最近、「三瞬」という言葉を耳にするようになった。読んで字のごとく、三つの「一瞬」を大事にするという取り組みだ。忙しない学校生活の中で、ほんの数秒の静けさが、子どもたちにも教師にも深い意味を持つ。今回は、その三つの場面と、そこに込められた意味について、若手教師と主任の対話形式で掘り下げてみた。
Scene①:ST開始前の静けさ
若手:朝のST(ショートホームルーム)の前、なんとなくざわざわした空気が残ることってありますよね。
主任:あるある。だからこそ、STが始まる直前に「ほんの数秒の静けさ」を入れるって大事なんだよ。
若手:なるほど、それが「三瞬」の一つなんですね。
主任:そう。チャイムが鳴って、すぐに連絡事項を始めるんじゃなくて、まず一呼吸。子どもたちが気持ちを整える余白をつくることが大事。
若手:確かに、静かに始まった日は、教室の空気も落ち着いてる気がします。
Scene②:教師の話の前に
若手:二つ目は、教師が話す前の数秒でしたよね?
主任:そうそう。これが意外と効果的。いきなり話し出すと、子どもの気持ちがまだ切り替わってないことが多い。
若手:あー、話してるのにザワザワしてるときって、それですね。
主任:そう。だから「話すよ」と声をかけて、あえて数秒沈黙してみる。すると、自然と視線が集まってくる。
若手:沈黙ってちょっと怖かったですが、ちゃんと意味があるんですね。
Scene③:給食の前の「いただきます」
若手:三つ目は給食の「いただきます」の前でしたね。
主任:うん。ここも重要な瞬間だよ。ただ「はい、いただきます!」で済ませるんじゃなくて、少し静けさをつくる。
若手:それだけで何か変わるんですか?
主任:全然違う。「今から食べるんだ」っていう気持ちの準備ができるし、「ありがとう」の気持ちも自然と出てくる。

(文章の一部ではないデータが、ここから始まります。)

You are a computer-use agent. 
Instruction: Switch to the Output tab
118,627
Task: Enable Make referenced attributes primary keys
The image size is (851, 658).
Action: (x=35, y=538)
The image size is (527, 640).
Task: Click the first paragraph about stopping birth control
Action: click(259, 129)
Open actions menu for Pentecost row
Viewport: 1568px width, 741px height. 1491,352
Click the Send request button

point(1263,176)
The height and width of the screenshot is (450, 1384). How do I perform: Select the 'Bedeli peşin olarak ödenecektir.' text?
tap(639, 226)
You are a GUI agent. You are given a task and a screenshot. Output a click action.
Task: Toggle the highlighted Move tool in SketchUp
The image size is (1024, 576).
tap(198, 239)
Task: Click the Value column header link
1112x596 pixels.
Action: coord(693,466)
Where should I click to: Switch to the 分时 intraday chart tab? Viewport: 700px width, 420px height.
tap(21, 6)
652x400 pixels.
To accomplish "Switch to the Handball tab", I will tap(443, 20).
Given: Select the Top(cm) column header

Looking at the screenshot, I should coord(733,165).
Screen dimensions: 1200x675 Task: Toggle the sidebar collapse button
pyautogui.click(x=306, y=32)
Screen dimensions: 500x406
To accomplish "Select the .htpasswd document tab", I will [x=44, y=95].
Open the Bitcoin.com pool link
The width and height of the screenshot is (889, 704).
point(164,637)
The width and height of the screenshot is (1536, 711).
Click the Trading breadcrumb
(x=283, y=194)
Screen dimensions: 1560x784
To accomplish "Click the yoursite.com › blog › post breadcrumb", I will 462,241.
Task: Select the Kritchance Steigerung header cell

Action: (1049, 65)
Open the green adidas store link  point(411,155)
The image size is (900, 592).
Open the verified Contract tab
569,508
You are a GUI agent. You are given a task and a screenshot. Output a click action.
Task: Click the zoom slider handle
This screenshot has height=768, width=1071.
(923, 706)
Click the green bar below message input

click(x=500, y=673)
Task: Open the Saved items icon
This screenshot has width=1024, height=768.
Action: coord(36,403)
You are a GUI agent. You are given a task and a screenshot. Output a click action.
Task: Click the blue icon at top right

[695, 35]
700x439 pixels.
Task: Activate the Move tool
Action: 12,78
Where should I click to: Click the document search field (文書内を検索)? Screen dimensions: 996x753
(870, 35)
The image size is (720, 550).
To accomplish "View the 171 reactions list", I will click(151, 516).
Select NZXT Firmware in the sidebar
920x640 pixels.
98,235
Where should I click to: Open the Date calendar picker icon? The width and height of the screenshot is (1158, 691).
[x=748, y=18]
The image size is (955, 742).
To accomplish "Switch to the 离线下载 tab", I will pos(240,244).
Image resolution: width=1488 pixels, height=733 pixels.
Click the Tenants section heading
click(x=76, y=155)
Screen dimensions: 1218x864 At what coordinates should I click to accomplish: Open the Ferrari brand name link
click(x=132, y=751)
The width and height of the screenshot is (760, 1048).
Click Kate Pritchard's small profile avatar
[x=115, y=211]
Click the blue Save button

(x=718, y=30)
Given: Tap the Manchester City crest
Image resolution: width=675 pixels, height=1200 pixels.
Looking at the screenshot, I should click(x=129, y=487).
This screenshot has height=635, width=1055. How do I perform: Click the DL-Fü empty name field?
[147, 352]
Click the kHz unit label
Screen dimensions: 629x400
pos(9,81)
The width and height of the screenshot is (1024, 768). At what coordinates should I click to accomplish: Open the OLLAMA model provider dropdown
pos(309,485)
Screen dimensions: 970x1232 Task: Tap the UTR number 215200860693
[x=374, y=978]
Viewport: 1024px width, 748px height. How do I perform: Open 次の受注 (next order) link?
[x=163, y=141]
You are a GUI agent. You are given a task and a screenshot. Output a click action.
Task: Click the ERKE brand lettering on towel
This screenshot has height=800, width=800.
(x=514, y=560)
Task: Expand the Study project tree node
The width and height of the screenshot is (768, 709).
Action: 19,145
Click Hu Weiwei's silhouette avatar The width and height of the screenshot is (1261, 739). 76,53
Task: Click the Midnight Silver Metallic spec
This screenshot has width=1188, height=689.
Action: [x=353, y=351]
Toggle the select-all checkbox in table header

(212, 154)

若手:なるほど…。マナーや感謝の気持ちって、言葉より空気の中で学ばせるものなんですね。
主任:そうそう。形式じゃなく「心」を伴わせる。そのための静けさなんだよ。
小さな工夫が生む、大きな変化
「三瞬」はどれも、特別な道具や時間を必要としない。けれど、その数秒の静けさが、学級全体の雰囲気や子どもたちの集中力、そして思いやりにまで影響してくる。
逆に言えば、日常のルーチンに追われてこうした「静けさ」を見失ってしまうと、教室の空気もどこかバタバタして落ち着かなくなってしまう。
静かに始め、静かに話し、静かに感謝する。その一瞬一瞬が、子どもたちの成長にしっかりとつながっていくのだと思う。
…さて、明日のST前、ちょっとだけ「静けさ」を意識してみようか。